> [SUPPLIED MATERIAL]:
--*--
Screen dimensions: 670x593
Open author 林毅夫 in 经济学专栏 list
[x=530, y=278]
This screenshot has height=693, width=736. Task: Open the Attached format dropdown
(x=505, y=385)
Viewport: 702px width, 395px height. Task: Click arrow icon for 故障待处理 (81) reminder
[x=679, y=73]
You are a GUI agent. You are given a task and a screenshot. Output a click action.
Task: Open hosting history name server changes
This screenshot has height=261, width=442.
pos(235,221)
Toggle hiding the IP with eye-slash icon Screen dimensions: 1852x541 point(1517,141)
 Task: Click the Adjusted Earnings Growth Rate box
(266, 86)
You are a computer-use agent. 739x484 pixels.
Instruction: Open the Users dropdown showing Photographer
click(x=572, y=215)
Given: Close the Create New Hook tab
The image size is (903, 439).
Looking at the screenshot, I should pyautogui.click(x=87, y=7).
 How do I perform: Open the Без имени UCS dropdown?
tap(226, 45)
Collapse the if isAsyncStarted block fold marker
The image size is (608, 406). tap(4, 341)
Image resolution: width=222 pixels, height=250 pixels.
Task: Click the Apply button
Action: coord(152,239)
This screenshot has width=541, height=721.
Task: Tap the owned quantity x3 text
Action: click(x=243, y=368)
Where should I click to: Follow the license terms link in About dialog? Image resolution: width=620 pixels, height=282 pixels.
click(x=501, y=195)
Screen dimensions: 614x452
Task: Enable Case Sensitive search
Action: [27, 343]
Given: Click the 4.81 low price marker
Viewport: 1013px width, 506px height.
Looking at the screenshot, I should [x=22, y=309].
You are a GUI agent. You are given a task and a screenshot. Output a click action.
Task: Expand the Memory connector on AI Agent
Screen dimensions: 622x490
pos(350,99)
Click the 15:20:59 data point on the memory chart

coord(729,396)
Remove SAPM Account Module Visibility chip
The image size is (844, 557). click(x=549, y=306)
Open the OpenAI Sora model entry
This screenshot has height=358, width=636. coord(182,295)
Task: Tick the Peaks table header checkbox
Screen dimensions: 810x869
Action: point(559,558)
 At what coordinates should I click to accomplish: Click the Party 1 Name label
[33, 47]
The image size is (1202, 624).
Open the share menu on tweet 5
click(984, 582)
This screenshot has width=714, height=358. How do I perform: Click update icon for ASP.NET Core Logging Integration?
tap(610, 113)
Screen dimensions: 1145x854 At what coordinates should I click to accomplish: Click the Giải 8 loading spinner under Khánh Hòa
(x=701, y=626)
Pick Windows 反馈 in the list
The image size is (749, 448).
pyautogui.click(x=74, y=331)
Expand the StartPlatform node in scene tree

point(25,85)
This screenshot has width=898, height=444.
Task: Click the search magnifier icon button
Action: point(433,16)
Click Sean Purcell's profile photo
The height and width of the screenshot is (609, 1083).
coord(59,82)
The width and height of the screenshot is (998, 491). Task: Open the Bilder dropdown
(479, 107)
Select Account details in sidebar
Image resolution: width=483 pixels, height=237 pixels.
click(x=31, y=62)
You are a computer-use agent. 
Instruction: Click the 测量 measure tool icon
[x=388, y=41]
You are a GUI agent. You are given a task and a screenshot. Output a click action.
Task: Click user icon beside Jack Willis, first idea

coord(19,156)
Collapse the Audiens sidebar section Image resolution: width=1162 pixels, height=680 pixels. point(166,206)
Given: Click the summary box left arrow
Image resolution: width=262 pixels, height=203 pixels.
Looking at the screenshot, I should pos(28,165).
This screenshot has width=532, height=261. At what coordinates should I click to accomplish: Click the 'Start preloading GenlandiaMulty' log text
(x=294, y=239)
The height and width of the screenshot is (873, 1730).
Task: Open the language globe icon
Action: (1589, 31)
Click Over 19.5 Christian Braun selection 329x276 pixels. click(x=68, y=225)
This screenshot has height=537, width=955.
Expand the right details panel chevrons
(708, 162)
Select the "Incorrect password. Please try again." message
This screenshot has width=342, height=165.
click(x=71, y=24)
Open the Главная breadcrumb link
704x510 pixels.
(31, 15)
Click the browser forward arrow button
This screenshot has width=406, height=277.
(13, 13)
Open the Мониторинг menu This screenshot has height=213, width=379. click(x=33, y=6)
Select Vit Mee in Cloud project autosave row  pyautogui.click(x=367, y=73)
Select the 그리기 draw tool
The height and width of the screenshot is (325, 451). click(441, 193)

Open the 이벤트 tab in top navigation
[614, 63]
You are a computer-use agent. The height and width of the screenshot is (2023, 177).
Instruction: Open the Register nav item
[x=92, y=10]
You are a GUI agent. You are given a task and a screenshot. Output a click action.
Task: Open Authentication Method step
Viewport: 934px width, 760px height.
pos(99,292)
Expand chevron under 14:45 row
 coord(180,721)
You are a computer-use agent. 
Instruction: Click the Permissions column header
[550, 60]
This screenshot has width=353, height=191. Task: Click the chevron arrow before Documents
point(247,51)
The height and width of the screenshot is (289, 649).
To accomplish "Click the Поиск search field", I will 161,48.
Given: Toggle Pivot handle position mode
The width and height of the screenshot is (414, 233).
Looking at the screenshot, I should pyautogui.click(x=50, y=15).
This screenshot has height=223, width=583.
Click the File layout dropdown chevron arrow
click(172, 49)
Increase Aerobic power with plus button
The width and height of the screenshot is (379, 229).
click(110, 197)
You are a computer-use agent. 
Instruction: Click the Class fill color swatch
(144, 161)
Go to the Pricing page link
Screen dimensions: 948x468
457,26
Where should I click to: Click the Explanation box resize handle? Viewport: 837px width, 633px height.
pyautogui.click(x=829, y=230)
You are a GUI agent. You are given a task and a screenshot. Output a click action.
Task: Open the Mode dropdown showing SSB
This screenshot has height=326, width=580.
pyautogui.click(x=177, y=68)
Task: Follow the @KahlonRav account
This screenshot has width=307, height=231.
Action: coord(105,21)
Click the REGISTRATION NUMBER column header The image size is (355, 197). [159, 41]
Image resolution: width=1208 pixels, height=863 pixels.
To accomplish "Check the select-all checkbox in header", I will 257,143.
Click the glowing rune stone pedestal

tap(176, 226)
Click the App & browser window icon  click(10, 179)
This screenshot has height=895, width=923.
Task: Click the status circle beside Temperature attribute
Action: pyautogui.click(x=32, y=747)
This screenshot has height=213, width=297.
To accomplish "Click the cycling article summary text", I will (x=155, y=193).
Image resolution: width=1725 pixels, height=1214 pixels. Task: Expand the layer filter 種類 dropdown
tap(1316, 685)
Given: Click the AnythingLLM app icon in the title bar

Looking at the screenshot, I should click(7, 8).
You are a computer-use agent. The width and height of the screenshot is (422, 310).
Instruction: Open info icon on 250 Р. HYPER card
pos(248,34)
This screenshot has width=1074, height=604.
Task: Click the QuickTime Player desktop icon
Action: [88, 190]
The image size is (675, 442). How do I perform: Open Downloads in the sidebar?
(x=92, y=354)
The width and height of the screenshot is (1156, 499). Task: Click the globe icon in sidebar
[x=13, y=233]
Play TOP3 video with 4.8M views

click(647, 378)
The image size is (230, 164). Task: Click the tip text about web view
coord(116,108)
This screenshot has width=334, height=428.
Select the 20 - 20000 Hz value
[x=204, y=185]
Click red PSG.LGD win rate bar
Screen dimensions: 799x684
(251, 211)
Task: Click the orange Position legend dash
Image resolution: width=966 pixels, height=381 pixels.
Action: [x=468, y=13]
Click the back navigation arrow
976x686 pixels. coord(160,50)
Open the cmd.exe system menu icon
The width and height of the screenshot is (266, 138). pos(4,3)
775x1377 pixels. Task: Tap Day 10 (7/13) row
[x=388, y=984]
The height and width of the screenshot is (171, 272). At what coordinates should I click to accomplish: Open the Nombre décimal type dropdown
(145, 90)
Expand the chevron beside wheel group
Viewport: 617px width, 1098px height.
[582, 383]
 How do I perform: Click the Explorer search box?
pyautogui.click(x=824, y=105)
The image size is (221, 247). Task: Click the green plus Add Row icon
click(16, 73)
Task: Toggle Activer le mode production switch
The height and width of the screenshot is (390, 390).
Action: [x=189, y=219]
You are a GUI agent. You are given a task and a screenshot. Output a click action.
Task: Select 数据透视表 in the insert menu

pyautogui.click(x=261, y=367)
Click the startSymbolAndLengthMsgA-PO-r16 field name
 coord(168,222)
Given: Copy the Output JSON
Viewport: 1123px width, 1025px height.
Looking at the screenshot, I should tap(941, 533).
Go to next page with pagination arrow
--*--
> [WORK REQUEST]:
Write out again only the lines from the one with "Click the startSymbolAndLengthMsgA-PO-r16" through the last line of the records above. Keep every word as it stands.

> [TASK ANSWER]:
Click the startSymbolAndLengthMsgA-PO-r16 field name
 coord(168,222)
Given: Copy the Output JSON
Viewport: 1123px width, 1025px height.
Looking at the screenshot, I should tap(941, 533).
Go to next page with pagination arrow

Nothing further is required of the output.